In 1990, a young woman named Cynthia Kalkman (who is now, of course, Cindy Sheen) visited a house with kittens to give away. One, white, tiny, frail, so small he fit in the palm of her hand, so thin she could feel every one of his ribs, touched her heart.
His name, officially, was "Kimba." I don't know that he was ever called that. He had food issues, and by the time I met him, weighed nearly 30 pounds. He would walk determinedly through the apartment, then another apartment, then our trailer, with his feet making an audible Stomp!-Stomp!-Stomp! and that's how he marched, determinedly, into my heart.
He loved unreservedly, tolerated the Bear-Shaped Dog -- a late addition into his life -- demanded affection at his whim, and was generally, as my nephew Cory called him the first time he ever saw him, "The best pimp cat ever!"
We all called him "Beebee," or "Mister Beebers," and we loved him as unreservedly as he did us, and I can't see my keyboard through my tears right now, because he died about a half-hour ago.
He died peacefully, in the arms of his Mommy.
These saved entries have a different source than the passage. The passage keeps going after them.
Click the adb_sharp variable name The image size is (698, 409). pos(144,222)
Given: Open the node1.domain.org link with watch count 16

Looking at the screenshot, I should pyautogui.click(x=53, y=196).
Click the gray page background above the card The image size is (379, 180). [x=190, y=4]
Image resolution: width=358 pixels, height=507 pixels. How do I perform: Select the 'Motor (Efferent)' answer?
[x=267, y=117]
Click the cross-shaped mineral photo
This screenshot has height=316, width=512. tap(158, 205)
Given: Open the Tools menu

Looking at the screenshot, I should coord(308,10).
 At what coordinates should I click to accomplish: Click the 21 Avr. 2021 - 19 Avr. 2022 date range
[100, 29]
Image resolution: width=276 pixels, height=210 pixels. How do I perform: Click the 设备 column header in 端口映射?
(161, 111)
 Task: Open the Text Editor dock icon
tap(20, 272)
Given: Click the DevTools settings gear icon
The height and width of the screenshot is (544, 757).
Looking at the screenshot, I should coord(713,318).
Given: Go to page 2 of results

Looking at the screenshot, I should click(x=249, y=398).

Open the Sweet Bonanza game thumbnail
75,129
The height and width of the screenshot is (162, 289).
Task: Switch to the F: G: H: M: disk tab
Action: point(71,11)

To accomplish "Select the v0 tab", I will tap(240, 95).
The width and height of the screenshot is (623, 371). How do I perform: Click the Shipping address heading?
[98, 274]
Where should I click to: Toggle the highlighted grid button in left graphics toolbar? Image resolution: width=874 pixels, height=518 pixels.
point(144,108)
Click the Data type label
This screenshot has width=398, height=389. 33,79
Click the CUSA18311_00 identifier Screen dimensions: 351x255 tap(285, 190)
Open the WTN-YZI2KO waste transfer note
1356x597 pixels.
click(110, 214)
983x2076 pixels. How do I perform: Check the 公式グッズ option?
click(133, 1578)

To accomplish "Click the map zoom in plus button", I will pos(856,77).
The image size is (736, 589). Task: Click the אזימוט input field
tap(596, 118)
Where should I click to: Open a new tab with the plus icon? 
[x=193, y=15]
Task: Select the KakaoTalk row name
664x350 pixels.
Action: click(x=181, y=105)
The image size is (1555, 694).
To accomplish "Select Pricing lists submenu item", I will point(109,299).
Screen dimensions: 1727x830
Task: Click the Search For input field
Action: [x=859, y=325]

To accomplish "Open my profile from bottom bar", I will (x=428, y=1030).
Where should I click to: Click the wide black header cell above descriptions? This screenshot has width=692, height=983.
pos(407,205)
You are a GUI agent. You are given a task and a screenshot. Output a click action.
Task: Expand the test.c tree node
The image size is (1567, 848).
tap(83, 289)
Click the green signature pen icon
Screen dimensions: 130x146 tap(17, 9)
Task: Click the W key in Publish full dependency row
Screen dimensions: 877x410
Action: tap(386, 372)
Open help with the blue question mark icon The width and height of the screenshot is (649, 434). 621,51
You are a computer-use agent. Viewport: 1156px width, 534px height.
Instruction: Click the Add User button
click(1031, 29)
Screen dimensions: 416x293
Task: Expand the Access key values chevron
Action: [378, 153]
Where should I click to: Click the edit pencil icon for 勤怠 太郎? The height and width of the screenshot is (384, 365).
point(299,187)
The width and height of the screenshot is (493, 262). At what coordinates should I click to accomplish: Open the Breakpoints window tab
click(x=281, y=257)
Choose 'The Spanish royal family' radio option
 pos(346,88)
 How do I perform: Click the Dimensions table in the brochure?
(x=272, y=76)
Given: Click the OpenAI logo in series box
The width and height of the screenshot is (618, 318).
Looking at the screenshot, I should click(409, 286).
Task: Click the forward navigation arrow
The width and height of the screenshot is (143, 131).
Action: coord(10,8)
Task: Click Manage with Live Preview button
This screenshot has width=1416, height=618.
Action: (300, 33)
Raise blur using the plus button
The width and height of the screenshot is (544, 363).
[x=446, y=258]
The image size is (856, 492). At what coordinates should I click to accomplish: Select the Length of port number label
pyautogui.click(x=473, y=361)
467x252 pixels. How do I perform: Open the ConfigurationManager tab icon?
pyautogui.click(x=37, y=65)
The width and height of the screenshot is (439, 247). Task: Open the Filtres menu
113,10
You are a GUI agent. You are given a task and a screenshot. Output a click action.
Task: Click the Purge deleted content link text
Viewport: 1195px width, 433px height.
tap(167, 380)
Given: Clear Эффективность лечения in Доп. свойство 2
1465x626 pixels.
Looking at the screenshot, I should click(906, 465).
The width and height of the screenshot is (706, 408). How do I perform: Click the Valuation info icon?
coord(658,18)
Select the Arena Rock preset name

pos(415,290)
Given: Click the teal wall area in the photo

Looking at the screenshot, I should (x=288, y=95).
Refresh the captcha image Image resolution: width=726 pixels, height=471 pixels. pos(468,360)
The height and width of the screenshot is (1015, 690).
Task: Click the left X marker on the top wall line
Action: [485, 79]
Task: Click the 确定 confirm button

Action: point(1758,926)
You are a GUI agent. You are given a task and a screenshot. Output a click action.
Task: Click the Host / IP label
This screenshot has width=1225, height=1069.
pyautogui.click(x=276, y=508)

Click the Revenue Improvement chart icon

After 18 years of happy life, well-fed, well-loved, well-cared-for. If there was any more perfect way for him to breath his last, I don't know what it could have been.
I feel, in a way, that I ought to feel satisfaction. A friend who is at times very wise told me, on the occasion of a previous cat's passing, that the life of a pet is a story, and that a story isn't a story without its ending. Beebee's life, part comedy, part love story, almost without drama, was a story with a happy ending.
I keep telling myself that between the sobs that take control of me, and rob me of dignity and motivation and all else.
They're not "like part of the family." They are part of the family. He was our baby, and he's gone and we are devastated.
There are ways in which our lives will be better. For the last few months, he has been incontinent, and had not even a theoretical notion of the concept of "the litter box." We can begin, now, to undo that damage to our home.
But he was our baby, and he is dead, lying curled in a cardboard box at my wife's feet, looking as if he's sleeping peacefully, where our other cats and bear-shaped dog can see him and smell him and know he is no longer in there. Tomorrow, we'll figure out what next, be it back-yard burial, disposal by our local vet, or some ridiculously expensive pet cremation.
For now, he lies curled in the cardboard box, dead, and we are devastated.